Researchers from China Technical University of Southern China, MBZUAI, Chinese Academy of Sciences and East China Normal University have launched Lifelongagentskent, the first comprehensive benchmark for evaluating LLM-based agent lifelong learning. It has built-in label verification, repeatability and modular design of three environments (database, operating system and knowledge graph) with interdependent, skill-driven tasks. The study shows that routine empirical replays are often invalid due to limitations in including irrelevant information and context length. To solve this problem, the team proposed a group self-consistent mechanism that gathers past experience and applies voting strategies, thus greatly improving the lifelong learning performance of various LLM architectures.
LifelOngagentEns is a benchmark that aims to test how effective language model-based agents are learned and adapted over time to a range of tasks. This setting treats learning as a sequential decision problem for POMDP using target conditions in three environments: database, operating system, and knowledge graph. Tasks are structured around core skills and are carefully designed to reflect the complexity in the real world, focusing on factors such as task difficulty, overlapping skills, and ambient noise. Task generation combines automation and manual verification to ensure quality and diversity. This benchmark helps assess whether agents can be based on past knowledge and continuously improve in a dynamic, skill-driven environment.
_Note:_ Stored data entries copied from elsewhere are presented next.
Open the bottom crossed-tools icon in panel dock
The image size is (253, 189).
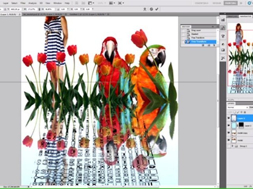tap(223, 58)
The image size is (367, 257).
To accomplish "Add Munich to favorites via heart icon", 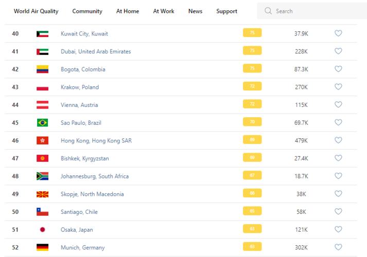I will click(338, 247).
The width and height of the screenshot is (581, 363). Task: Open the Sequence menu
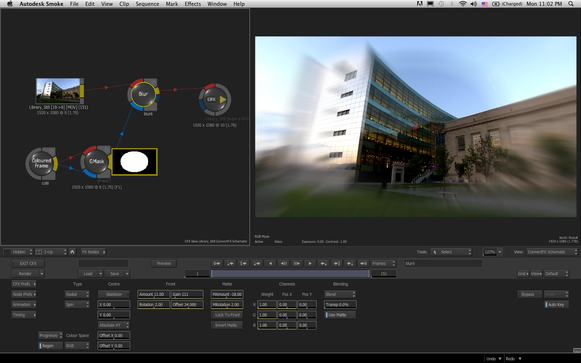[x=147, y=4]
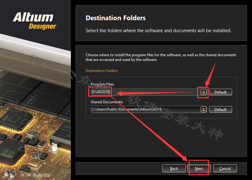Click the 'Choose where to install' description paragraph
The width and height of the screenshot is (252, 180).
161,57
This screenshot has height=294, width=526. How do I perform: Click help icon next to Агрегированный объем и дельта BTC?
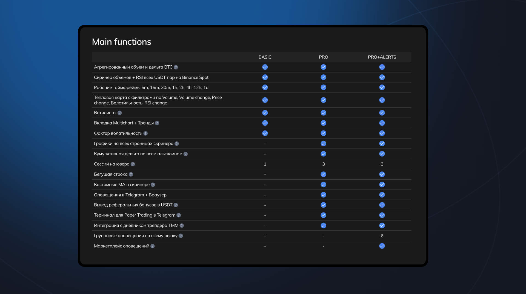[176, 67]
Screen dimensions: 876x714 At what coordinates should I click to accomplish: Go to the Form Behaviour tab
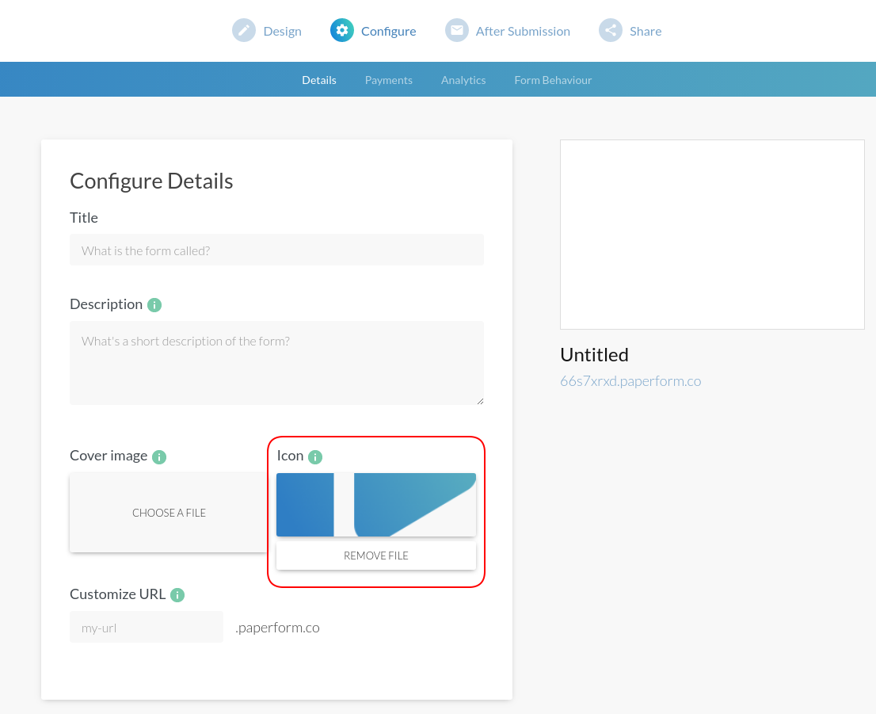point(553,79)
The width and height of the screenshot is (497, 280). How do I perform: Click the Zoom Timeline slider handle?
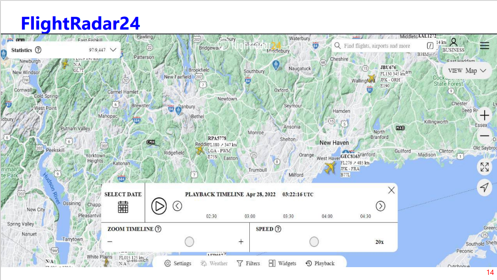(x=189, y=242)
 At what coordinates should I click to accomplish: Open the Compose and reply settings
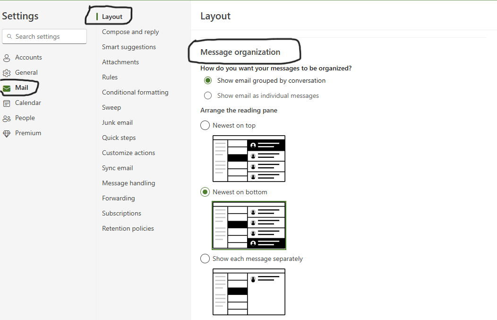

LifelOngagentBench is a new evaluation framework designed to test how LLM-based agents can learn over time by rigorously handling tasks, unlike previous benchmark components that focus on isolated or parallel tasks. Its modular system includes components such as agents, environments, and controllers that can run independently and communicate via RPC. The framework prioritizes repeatability and flexibility, supporting a variety of environments and models. Through experiments, it has been shown that the past trajectory of the empirical replay-predation agent can significantly improve performance, especially on complex tasks. However, larger reconstructions may lead to memory problems, emphasizing the need for more efficient replay and memory management strategies.
In short, LifeLongagentBench is a groundbreaking benchmark designed to evaluate the ability of LLM-based agents to learn over time. Unlike early benchmarks that treat a proxy as static, the framework tests its ability to span knowledge across interconnected tasks in dynamic environments such as databases, operating systems, and knowledge graphs. It provides modular design, repeatability and automated evaluation. Although experience replays and group self-consistency are promising in terms of enhanced learning, problems such as model cross-models such as memory overload and inconsistent benefits persist. This work lays the foundation for developing more adaptable, memory-efficient proxying, with future directions focusing on smarter memory usage and multimodal tasks in the real world.
View paper. All credits for this study are to the researchers on the project. Also, please stay tuned for us twitter And don’t forget to join us 95k+ ml reddit And subscribe Our newsletter.

Sana Hassan, a consulting intern at Marktechpost and a dual-degree student at IIT Madras, is passionate about applying technology and AI to address real-world challenges. He is very interested in solving practical problems, and he brings a new perspective to the intersection of AI and real-life solutions.